周明義這才聽明白,他愛占便宜的毛病又犯了:“你也說了,你家承包的是采石權,當年,村里和你們簽的是礦山開采權,合同我記得03年就終止了吧。這山是國家的,是屬于村集體的,哪個是你家的?”
“我沒說山是我家的,我說的是那個塘坑,那坑是我家開采完石頭留下的,不就是我家的嗎?”
周明義懶得和他糾纏:“你別在我這胡攪蠻纏,不要看人家掙著錢就眼紅,你要是想承包,山上的塘坑還有好幾個呢,交了承包費,你家也可以去養魚。”

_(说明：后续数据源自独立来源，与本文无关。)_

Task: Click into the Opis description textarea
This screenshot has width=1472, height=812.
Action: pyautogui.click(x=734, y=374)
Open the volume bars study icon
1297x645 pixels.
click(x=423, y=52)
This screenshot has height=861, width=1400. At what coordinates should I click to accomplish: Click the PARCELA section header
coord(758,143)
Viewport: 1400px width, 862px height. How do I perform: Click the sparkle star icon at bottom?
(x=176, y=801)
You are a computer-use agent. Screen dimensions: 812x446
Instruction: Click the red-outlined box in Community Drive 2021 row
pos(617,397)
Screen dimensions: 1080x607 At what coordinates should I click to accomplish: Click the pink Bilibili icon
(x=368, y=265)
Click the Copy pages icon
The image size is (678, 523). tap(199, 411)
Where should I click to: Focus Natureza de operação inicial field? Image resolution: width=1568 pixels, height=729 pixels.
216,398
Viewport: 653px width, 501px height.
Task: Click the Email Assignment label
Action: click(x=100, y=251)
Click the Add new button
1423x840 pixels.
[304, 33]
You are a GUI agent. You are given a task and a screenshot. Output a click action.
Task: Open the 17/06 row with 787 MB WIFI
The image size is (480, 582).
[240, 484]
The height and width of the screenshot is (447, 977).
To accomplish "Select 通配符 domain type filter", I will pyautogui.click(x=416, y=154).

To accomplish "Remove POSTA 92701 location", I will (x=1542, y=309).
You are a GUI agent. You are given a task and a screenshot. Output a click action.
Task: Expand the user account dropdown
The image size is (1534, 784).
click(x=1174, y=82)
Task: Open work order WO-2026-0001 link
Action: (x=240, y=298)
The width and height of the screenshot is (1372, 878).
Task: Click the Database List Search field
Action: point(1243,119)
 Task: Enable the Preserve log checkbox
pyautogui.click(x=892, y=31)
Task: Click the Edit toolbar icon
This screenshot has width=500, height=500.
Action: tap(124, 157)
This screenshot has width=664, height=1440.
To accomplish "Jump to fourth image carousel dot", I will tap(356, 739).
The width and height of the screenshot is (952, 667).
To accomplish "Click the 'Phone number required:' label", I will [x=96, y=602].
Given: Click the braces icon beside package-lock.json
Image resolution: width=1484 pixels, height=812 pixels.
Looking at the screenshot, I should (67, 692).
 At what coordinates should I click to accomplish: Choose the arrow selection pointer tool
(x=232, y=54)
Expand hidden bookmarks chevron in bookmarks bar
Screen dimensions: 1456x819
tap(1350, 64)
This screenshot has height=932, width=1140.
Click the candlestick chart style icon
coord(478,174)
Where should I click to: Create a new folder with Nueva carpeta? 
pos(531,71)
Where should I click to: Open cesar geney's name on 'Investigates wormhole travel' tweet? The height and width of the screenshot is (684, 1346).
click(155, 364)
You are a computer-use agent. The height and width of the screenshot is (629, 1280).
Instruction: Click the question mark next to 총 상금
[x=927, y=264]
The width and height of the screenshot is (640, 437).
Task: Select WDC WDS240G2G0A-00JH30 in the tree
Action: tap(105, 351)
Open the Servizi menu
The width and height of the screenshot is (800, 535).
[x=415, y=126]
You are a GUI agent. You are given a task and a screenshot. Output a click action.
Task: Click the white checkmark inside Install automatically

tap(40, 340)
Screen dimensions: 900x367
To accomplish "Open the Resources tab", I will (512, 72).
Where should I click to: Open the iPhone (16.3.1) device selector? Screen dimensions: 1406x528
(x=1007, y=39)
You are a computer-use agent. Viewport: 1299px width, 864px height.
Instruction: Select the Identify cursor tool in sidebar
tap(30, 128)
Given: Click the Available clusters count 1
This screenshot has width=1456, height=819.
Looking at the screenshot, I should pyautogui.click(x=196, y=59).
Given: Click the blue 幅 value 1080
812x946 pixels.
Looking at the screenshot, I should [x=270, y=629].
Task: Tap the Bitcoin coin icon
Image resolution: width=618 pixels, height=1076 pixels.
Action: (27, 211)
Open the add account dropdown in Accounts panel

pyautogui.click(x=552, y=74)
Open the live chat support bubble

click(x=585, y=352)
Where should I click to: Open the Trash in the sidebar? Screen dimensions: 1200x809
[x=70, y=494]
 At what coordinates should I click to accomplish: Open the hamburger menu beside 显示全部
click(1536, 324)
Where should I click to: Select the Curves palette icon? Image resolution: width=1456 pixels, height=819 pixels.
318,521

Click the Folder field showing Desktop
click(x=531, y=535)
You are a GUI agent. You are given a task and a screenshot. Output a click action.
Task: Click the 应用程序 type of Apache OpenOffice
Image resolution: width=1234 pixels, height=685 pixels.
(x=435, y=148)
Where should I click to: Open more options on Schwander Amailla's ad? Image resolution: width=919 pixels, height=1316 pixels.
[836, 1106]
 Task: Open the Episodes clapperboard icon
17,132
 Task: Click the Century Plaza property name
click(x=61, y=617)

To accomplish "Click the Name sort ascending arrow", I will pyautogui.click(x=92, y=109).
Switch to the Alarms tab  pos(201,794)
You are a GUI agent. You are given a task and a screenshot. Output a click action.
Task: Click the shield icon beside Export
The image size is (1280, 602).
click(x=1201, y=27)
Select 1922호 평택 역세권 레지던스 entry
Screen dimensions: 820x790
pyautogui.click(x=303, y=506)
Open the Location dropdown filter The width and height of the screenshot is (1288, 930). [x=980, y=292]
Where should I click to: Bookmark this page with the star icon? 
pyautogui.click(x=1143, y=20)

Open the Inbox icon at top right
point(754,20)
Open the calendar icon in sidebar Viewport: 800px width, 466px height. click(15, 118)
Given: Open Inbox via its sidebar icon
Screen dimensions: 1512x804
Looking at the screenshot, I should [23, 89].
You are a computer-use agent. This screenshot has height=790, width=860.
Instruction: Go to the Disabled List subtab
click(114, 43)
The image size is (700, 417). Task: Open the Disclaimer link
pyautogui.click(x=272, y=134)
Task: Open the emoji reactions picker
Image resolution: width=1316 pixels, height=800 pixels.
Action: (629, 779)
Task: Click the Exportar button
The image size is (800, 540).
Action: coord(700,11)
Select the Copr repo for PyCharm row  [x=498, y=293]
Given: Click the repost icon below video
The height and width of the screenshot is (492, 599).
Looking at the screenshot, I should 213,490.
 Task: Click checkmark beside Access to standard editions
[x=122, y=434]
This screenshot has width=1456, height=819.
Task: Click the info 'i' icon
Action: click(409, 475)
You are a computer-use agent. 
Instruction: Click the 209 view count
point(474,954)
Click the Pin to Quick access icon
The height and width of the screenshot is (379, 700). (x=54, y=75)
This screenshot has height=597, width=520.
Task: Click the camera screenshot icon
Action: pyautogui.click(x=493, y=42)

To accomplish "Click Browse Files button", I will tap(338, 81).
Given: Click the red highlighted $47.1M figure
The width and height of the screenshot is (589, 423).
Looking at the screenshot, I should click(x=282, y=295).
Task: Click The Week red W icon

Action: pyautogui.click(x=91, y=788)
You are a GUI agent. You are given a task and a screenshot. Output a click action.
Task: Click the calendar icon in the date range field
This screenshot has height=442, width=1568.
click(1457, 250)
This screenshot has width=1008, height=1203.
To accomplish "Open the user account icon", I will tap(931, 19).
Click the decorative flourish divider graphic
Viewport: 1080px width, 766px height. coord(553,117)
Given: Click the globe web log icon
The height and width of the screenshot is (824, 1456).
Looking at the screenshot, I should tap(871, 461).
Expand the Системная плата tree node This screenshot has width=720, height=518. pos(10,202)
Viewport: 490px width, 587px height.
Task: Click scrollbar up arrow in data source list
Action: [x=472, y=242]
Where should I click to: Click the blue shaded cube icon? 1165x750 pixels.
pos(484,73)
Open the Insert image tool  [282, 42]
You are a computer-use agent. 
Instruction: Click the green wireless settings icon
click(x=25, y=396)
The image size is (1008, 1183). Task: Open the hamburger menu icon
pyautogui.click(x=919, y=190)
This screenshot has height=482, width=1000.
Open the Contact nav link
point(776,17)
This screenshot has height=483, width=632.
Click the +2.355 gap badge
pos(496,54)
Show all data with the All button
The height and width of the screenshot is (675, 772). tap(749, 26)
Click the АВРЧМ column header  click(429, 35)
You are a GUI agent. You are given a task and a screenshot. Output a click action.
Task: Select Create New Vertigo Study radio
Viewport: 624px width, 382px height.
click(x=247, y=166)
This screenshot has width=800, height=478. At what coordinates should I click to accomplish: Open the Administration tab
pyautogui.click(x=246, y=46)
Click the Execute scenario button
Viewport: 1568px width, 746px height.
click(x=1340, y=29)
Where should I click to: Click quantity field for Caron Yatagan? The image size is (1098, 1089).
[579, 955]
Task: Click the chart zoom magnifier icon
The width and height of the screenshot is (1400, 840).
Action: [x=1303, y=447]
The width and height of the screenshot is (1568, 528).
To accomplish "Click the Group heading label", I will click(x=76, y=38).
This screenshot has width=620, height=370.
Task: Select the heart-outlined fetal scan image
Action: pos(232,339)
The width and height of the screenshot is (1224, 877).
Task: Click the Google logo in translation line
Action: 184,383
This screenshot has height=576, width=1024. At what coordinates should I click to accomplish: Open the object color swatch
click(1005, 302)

“明義,你這是護著黎序文那個小子了。你這是以權謀私,明擺著偏袒。”
“我怎么偏袒了,你家當年承包的山石開采,那石頭都讓你挖走了,可不留下個坑。這坑就成你家的了,你怎么想的呀?再說了,你們當年的合同已經到期了,現在山上的地都是村集體的,誰都能承包。你要是愿意你也可以繼續承包。”
“那我就要以前我家那個塘坑,我也承包那個。”
“行了,明衛,少在這丟人了,那么一把年紀你也不躁得慌。那里已經是被序文承包了,你盯著他家的魚塘干什么,好好養你的山□□。”
“明義,咱兩可是從小一起長大的,你可不能向著序文那個小子。好,我好歹是個長輩,我不和他爭,你是他親表叔,你幫著說和說和,我想把山雞養到他那個山莊里,和他合伙做生意。”
周明義冷笑一聲:“明衛,鬧了半天你是的這個主意。這事我說和不了,你那山雞現在銷路打不開了,你就開始打這個主意。明衛不是我說你,你能少耍點小聰明嗎?”
“明義,這忙你真不幫?”
“我幫不了!”
“那行,你可別后悔,回頭,我就找當年承包山礦的人一起來鬧,不能當年我們開山采石的,現在好事都讓他黎序文賺了。”
周明義可不怕:“你盡管去鬧,不行你去街道,去市里。承包合同都在那擺著了,說到天邊,這事你也沒有一分理。”
周明義態度這么強硬,周明衛也知道自己爭不過,他咬咬牙只能改了主意。
“那行,我也承包一個塘坑,你給我劃一個靠著山腳的。”
周明義勸了他兩句:“你可想好了,這塘坑里養魚可是要技術的,你說你好好養你的山雞,多跑跑銷路不也一樣掙錢。”
“想好了,我兒子說了,養山雞,養魚這是綠色農業產業化。原本我是想讓黎序文跟著我掙大錢,既然他不領情,我就自己承包一個,有他后悔的時候。”
周明衛堅持要干,周明義也勸不住,就在黎序文的垂釣園東邊給周明衛劃了一個塘坑,簽了承包合同。
周明義帶著村委會的人一起上山劃定好界限,他承包的這一片區域就和黎序文的塘坑緊挨著。
周明衛看著黎序文垂釣園里圍地滿滿的客人一陣眼熱,心里發狠,等到他家的釣塘整理好了,一定要把這些客人都吸引到自己家,到時候看他黎序文還怎么囂張。
王玉琴的消息最是靈通,提前就給黎序文打起了預防針:“序文,你還不知道吧,周明衛養的山雞銷不出去了,說是原先訂貨的酒店不要他家的雞了。現在就靠著市場上零售,一個月賣不了多少。他現在是看你的生意好,也要弄一個釣塘呢。”
黎序文毫不在意,這垂釣園的經營可不是這么簡單的,周明衛這人陰險善妒,心眼還小,就會耍個小聰明,黎序文倒要看看他這生意怎么做。
黎序文不擔心垂釣園的生意,可是六子那邊傳過來的消息倒是讓他有些疑惑。
那天來燒烤店鬧事的幾個人,并沒有什么背景,也不是在外面混的。李慶春和黎序文都有些不信,還能是他們搞錯了?可是找不到證據,這事也只好擱置了。
李慶春手腕上的傷并不重,幾個人被拘留了幾天就放了出來,通過派出所賠償了五千塊錢,連人都沒見,這事就算了了。
倒是因為天氣熱,李慶春的手腕恢復的不太好,留下了一道疤痕。
黎瑩瑩一看到就要念叨他幾句:“和你說了,注意別碰水,你怎么這么不在意呢,你看這么長的疤多難看呀!”
李慶春滿不在意:“又不是在臉上,怕啥,再說了,男人身上誰沒幾道疤呀!”
黎瑩瑩氣得瞪他一眼,李慶春立刻就慫了,小心翼翼地陪著笑臉。